▶ [Aim of the task]: Set down the line that has "Click the Next button" and each line beneath it, through the last line of the entries, exactly and with no others.

▶ [Dataset entries]:
------------------------------------------------

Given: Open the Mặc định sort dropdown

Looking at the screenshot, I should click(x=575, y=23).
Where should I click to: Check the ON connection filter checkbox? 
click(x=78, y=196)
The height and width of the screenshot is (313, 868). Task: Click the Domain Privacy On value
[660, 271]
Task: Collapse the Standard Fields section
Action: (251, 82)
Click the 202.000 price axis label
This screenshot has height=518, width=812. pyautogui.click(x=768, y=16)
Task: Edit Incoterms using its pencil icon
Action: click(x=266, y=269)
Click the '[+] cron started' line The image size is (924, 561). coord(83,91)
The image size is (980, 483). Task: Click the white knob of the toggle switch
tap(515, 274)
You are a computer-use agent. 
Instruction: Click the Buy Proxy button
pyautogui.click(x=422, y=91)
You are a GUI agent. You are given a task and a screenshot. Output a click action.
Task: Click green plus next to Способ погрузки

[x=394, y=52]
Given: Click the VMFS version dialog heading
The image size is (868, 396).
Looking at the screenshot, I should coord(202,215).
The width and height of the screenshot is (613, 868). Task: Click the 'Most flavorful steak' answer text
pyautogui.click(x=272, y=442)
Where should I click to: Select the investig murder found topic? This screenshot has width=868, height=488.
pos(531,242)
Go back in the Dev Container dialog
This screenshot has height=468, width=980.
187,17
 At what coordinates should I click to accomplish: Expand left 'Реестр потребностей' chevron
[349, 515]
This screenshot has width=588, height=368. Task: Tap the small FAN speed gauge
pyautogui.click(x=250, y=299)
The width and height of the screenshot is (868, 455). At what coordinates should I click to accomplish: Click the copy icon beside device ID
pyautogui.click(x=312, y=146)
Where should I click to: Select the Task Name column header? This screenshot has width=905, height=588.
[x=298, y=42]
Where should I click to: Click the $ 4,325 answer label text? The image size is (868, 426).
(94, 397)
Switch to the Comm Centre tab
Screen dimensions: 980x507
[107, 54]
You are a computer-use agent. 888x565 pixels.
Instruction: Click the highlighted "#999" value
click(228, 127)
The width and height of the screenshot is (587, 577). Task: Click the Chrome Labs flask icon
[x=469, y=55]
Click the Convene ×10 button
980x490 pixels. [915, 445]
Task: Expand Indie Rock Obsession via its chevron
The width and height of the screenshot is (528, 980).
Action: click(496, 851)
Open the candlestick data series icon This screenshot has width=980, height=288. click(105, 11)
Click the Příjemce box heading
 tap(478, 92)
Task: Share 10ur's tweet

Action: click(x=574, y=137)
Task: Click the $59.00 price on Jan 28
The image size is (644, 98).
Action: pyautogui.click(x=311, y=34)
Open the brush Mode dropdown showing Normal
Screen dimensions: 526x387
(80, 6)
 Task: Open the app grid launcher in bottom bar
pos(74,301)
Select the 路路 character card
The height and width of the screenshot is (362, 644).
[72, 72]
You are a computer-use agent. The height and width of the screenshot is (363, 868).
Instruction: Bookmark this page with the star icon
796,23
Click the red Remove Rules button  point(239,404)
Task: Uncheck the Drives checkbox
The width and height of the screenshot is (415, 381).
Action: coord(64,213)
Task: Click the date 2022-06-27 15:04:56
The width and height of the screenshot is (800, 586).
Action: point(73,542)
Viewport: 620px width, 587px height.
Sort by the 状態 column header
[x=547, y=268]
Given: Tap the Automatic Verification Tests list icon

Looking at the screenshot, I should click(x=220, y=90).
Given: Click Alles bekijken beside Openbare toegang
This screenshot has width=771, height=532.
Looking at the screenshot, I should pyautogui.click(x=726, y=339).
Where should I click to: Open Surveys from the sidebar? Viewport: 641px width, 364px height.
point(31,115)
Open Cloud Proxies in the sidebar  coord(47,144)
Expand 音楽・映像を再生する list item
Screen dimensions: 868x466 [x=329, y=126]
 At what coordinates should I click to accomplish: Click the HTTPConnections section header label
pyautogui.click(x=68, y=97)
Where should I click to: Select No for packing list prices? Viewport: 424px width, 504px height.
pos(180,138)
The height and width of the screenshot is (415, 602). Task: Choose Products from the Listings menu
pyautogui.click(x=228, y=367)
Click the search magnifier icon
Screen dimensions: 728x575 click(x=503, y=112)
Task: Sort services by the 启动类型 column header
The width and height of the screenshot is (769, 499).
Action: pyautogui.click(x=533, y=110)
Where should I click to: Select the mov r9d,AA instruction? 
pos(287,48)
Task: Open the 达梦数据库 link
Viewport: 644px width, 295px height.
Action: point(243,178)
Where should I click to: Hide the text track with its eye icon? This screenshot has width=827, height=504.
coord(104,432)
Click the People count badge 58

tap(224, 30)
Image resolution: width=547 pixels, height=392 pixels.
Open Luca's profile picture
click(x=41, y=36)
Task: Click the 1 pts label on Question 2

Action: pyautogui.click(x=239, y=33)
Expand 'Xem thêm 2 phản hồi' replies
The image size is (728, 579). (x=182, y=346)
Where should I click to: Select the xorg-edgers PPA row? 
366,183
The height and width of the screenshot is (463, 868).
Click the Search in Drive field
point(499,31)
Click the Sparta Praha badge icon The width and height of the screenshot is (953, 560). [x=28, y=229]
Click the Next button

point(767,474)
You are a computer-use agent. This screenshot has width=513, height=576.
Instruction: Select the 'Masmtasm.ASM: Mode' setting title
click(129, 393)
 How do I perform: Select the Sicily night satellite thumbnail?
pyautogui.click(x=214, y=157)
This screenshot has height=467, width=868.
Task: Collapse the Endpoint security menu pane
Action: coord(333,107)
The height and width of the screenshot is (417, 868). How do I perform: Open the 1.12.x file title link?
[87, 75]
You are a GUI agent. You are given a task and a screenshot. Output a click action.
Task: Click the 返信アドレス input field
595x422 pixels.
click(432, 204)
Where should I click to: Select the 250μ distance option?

------------------------------------------------

▶ [Final answer]:
Click the Next button

point(767,474)
You are a computer-use agent. This screenshot has width=513, height=576.
Instruction: Select the 'Masmtasm.ASM: Mode' setting title
click(129, 393)
 How do I perform: Select the Sicily night satellite thumbnail?
pyautogui.click(x=214, y=157)
This screenshot has height=467, width=868.
Task: Collapse the Endpoint security menu pane
Action: coord(333,107)
The height and width of the screenshot is (417, 868). How do I perform: Open the 1.12.x file title link?
[87, 75]
You are a GUI agent. You are given a task and a screenshot. Output a click action.
Task: Click the 返信アドレス input field
595x422 pixels.
click(432, 204)
Where should I click to: Select the 250μ distance option?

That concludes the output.